It's always good to read something considered on a subject that caused much froth and bother in the media. It's from the always readable and helpful (I know, I know, she's a lawyer) Tessa Shepperson at the Landlord Law Blog:
The whole question of housing those on benefit is a tricky one. Although there are many, many excellent tenants on benefit, overall they tend to be more problematic:
- They have less income than most working tenants and so finding money to pay rent is inevitably going to be harder
- The housing benefit received is generally less than the market rent – so either the landlord has to accept a lower rent (and why should they do that?) or the tenant has to make up the difference – which will not be easy for them
- Rent is not paid direct to landlords by the benefit authorities in most cases
- Benefit Offices are not known for their efficiency and landlords often have long waits before payment is received
- Benefit tenants as a group contains more people with some sort of personal problem – these are after all people who are unable to get or hold down a job
For an example of a well meaning landlord renting to a single Mum on benefit, coming unstuck look no further than Kate’s Story on this blog.

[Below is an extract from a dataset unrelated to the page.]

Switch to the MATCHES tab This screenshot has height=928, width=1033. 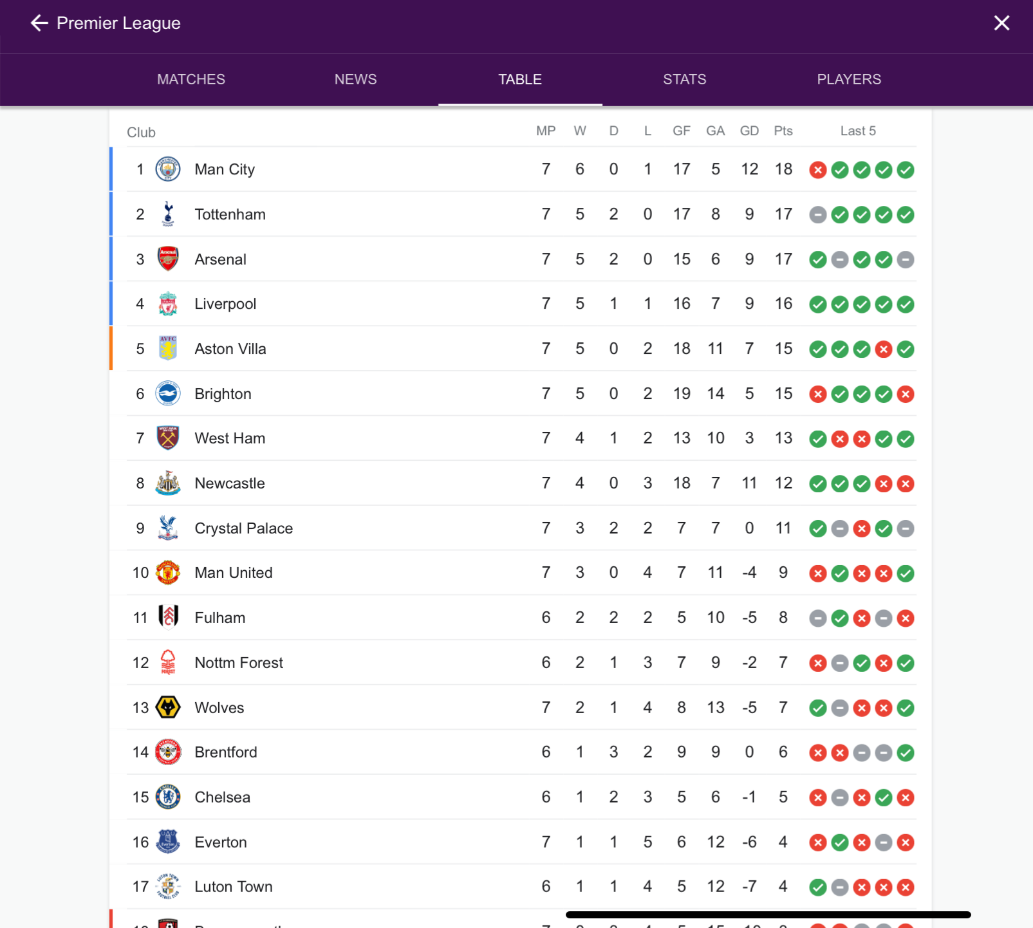click(191, 79)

- It appears that rent guarantee insurance is not available
Tessa goes on to remind us that the private landlord has no duty to house the homeless or people on benefits but also to make some sensible suggestions including:
If a landlord is willing to rent without rent guarantee insurance, there are things that can be done.
Insisting that tenants have their benefit paid to a Credit Union which offers ‘jam jar’ accounts is one, or using the Tasker Payment service is one.
It is arguable that this is a better option than having benefit paid direct to the landlord, as then the benefit office is unable to ‘clawback’ the benefit from the landlord if it later turns out that there has been an over payment.
A good blog on a subject more characterised by screams about landlords being evil than anything that might actually help house the homeless. Plus Tessa finishes with something we all know:
Another reason why the government needs to start building.
Although I would add "in London and the South East" - a point well made in the comments to the blog.